2021, March 4th
- collaborate on github
- assess if I can connect your (Google/Unicode) community with mine (Wikimedia/LinguaLibre)
- assess avenues of fundings from Google/Unicode/Wikimedia.
- assess the possibility of an open source maintainer with strong dev abilities : Python, JS, Java, NLP, Git.
- see how I can help.
NLP trained in the 90s, Google, UNICODE past. Creator of Google/corpuscrawler and UNILEX data. Python and others.
- Knows benevolent people at Google people.
- "Frequency read" analysis of Concept
Experienced Open source coordinator, volunteer, currently coordinating github.com/Lingua-Libre. I have experience on as a forward volunteer contributors, consolidating projects, project grant applications and delegating small scales development (2h to 1 months) to relevant Wikimedian developers, either volunteers or paid depending on the workload. It's the ramp up of open source. I'm not staff, but I'am as close as you can be from Wikimedia France, which supports LinguaLibre.
Wikimedia's community is currently investing energy to expand linguistic diversity and resources online. Our emerging goal is to audio document 500~1,000+ languages over the next 3 years or so, thanks in part to UNILEX's data which gives up a roadmap to walk for each of 1000 languages. We are still in the early stage of community building but we seem on a solid growth track, aside from dozens of bottlenecks to kicks.
- Wikimedia LinguaLibre online recording app provides :
- an Open Source, rapid recording system : 1000 words or 500 short sentences per hour.

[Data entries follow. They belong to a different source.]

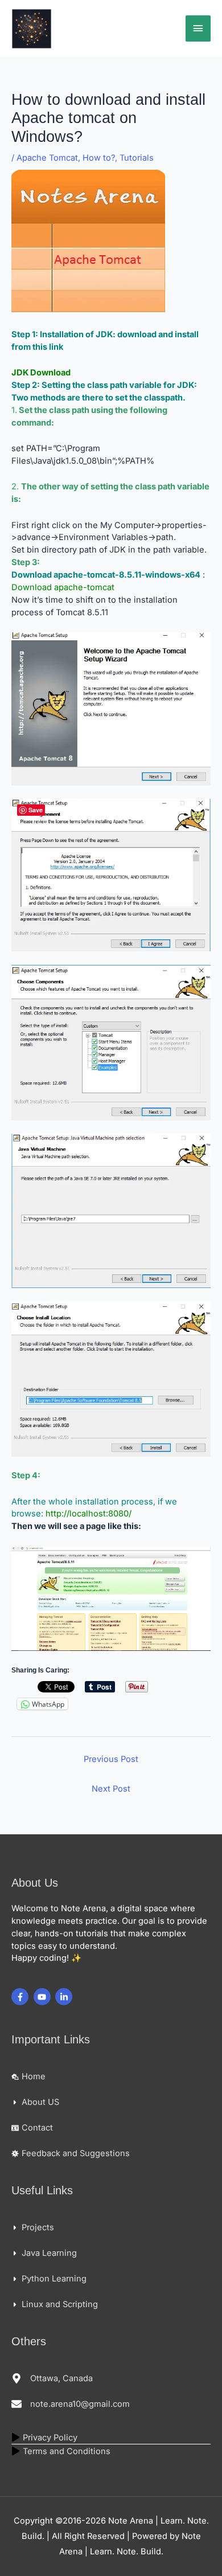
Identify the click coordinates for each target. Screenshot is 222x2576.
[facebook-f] (21, 1996)
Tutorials (137, 158)
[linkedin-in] (65, 1996)
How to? (99, 158)
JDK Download (41, 372)
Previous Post (111, 1759)
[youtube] (44, 1996)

- a multilingual community
- local event organization
- world lists (unilex)
- Unilex 1,000 lists :
- I assume unilex is stable : already done its job very well.
- Google Tacotron (/täkōˌträn/) end-to-end speech synthesis system (demo, recent research)
- converts 8000+ recorded audio sentences with associated texts into human-like TTS system since 2017.
- various open source implimentations on github
- Mozilla TTS's deep learning for Text to Speech (github).
- Google Translate TTS is frequently lame...
|February 20||Mentoring organization application deadline|
|March 10||Mentoring organizations announced|
|March 29||Student application period begins|
|April 13||Student application deadline|
|May 17||Student projects announced|
|May 17 to June 7||Community bonding period|
|June 7 to August 16||Coding period|
This is just exploratory.
- Summer of code (see mw:Google Summer of Code/2021)
- I assume the hosting institution to be Wikimedia (France), in Paris.
- I have really low level of understanding of Google Summer of Code process at the moment (will dive in later)
- Google-Wikimedia partnership ?
- LinguaLibre provides an Open Source, rapid recording system tool to feed the Tacotron.
- Wikimedia France provides organizational, mentorship resources.
- Google pays some intern for organization ? Pay minority speakers ?
- Wikidata Lexeme - still slow and chaotic https://ordia.toolforge.org/language/
- Americal Evangelical Network. https://sil.org
- Generate IPA pronunctions https://github.com/brawer/ipa-speaker
- Endangered Language Alliance https://elalliance.org NYC-based group collecting audio samples from migrants.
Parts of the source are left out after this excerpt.